When Margaret Agnew died, she left behind a husband, toddler son and a newborn. It appears that her sister, Winnie, raised the infant Margaret as her own child. I don’t yet know what happened to Margaret’s birth father, John Agnew, or her brother, John. I’ve got a bit more research to do there.

And, I need to determine if there are more of Winnie Pashia’s siblings that I need to find so that my family tree can be more complete and accurate.

52 Ancestors #22: Winifred Mary Pashia

As the 52 Weeks challenge continues, I find myself a bit behind and trying to catch up. And, I’m also feeling a bit like I’ve run out of stories to write because I’m moving into the generations of ancestors with whom I have no memories or stories.

I suppose one of my problems is that as a journalist, I’ve been trained to find people and tell their stories.
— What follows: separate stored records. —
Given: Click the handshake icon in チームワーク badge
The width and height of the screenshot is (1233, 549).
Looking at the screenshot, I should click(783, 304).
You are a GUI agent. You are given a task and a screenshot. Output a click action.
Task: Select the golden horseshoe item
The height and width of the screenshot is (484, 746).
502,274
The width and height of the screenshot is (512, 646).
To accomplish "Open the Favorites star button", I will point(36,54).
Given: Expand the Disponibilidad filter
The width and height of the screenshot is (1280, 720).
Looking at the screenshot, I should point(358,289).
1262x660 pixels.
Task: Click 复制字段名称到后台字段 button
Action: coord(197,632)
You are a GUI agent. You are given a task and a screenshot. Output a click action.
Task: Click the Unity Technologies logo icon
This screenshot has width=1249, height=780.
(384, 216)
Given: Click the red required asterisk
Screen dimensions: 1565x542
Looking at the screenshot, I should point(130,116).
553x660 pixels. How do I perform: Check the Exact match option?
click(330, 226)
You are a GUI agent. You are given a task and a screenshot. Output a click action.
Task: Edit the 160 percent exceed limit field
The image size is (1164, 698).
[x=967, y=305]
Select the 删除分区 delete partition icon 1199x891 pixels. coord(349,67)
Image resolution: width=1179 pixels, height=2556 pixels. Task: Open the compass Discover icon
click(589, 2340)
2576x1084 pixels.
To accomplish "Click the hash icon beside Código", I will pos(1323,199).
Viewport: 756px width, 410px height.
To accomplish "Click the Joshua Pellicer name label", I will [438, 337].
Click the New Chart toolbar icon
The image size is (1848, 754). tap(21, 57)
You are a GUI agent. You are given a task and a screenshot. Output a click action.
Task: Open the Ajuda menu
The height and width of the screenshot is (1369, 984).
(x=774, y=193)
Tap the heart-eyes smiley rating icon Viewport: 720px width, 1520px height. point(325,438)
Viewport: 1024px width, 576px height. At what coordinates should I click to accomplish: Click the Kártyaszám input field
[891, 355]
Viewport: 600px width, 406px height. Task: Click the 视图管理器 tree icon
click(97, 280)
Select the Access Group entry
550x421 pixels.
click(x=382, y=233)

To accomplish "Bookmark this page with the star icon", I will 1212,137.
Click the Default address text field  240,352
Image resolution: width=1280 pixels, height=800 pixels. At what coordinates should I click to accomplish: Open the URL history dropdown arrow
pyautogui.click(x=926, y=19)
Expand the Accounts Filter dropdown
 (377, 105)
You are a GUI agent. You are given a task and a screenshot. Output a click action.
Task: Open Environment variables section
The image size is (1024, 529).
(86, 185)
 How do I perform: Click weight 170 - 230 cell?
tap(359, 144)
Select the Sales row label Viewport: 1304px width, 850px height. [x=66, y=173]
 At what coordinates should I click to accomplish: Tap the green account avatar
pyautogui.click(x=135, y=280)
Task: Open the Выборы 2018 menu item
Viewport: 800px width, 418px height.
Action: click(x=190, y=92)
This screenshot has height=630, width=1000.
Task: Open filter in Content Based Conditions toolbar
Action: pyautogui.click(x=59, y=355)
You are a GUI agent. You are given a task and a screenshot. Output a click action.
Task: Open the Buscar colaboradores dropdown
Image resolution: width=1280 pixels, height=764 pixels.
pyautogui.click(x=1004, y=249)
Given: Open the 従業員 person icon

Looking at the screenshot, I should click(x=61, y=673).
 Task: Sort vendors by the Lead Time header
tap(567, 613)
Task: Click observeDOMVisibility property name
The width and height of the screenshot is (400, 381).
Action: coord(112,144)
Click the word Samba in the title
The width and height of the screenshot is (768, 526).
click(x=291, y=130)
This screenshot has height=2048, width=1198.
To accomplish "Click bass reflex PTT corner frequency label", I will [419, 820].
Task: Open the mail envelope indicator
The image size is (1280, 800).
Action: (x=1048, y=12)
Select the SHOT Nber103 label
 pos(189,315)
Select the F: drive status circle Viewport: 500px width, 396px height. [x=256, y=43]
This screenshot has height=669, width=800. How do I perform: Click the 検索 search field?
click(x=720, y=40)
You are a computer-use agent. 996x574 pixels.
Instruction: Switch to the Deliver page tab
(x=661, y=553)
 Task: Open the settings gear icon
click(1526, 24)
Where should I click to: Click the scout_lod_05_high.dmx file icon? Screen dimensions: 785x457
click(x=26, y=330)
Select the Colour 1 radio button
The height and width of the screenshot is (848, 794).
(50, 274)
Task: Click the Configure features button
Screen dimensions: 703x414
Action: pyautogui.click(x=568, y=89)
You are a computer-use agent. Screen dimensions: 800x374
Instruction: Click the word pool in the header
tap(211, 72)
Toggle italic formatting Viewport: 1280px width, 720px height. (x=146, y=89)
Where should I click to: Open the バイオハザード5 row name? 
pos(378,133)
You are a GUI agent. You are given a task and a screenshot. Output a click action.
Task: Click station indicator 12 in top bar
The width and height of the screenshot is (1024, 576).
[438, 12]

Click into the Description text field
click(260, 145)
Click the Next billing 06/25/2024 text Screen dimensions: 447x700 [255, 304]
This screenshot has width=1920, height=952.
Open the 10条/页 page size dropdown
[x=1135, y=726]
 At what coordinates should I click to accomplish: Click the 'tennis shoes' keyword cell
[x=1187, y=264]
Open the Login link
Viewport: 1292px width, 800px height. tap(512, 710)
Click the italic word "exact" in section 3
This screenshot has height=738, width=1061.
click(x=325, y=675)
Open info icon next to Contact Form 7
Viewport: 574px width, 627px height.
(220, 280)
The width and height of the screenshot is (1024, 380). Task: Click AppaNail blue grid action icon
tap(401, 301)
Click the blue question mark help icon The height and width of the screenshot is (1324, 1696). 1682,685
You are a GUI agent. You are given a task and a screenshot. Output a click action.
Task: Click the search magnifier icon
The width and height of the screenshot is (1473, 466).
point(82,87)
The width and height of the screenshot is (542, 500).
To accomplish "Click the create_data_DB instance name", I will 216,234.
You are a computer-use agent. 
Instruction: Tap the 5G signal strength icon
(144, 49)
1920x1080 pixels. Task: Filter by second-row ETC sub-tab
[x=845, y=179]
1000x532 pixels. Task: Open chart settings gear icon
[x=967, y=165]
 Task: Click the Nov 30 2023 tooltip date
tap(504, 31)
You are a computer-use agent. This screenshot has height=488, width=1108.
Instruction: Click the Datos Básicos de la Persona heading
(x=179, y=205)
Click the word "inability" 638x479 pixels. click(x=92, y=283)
It’s a bit trickier when all your sources are documents hidden in a research library somewhere and you don’t know much about the people of whom you write.

I’m hoping that some time spent researching in these next few weeks will help me feel more connected as I move through the generations and branches on my family tree.

This week’s post is Winifred Mary Pasha, my second great-grandmother.

She was born March 29, 1870, in Washington, Mo., the daughter of Jean Baptiste Pashia and Lucy Flynn.

At age 10, she lived with her parents, three brothers and two sisters in Kingston, Mo. At some point in her childhood or youth, she shortened her name to Winnie.

Her marriage certificate notes her name as Winnie. She married Griffith Joseph James on April 11, 1894, in Fredericktown, Mo. They had seven children in 11 years.

Griff was a trader and apparently away from the family home during the 1910 census because Winnie is listed as head of household. By 1920, he’s returned home.

In 1930, she is a widow living in St. Louis with her married children and a niece. A decade later, her children have left and she’s living with her niece Margaret Agnew, who is listed as an adopted daughter.

She died Nov. 13, 1957, at age 87. She is buried in St. Joachim Cemetery.

My aunt told me a story recently about going to visit Winnie Pashia before her death. She and my father and their mother had traveled back from California and my aunt remembered seeing snow for the first time. My dad, only a toddler at the time, didn’t have any other recollections except that the room was dark and his grandmother was lying in a bed. I share a similar memory about my great-grandmother in this line — visting her as a young child when she was clearly near the end of her life.